## EXERCISE
Could you extract every entry below and reproduce it exactly?

Start of PROVIDED ENTRIES

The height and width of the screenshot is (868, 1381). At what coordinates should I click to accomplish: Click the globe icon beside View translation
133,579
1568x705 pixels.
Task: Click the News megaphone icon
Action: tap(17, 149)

End of PROVIDED ENTRIES

## ANSWER TO THIS TASK
The height and width of the screenshot is (868, 1381). At what coordinates should I click to accomplish: Click the globe icon beside View translation
133,579
1568x705 pixels.
Task: Click the News megaphone icon
Action: tap(17, 149)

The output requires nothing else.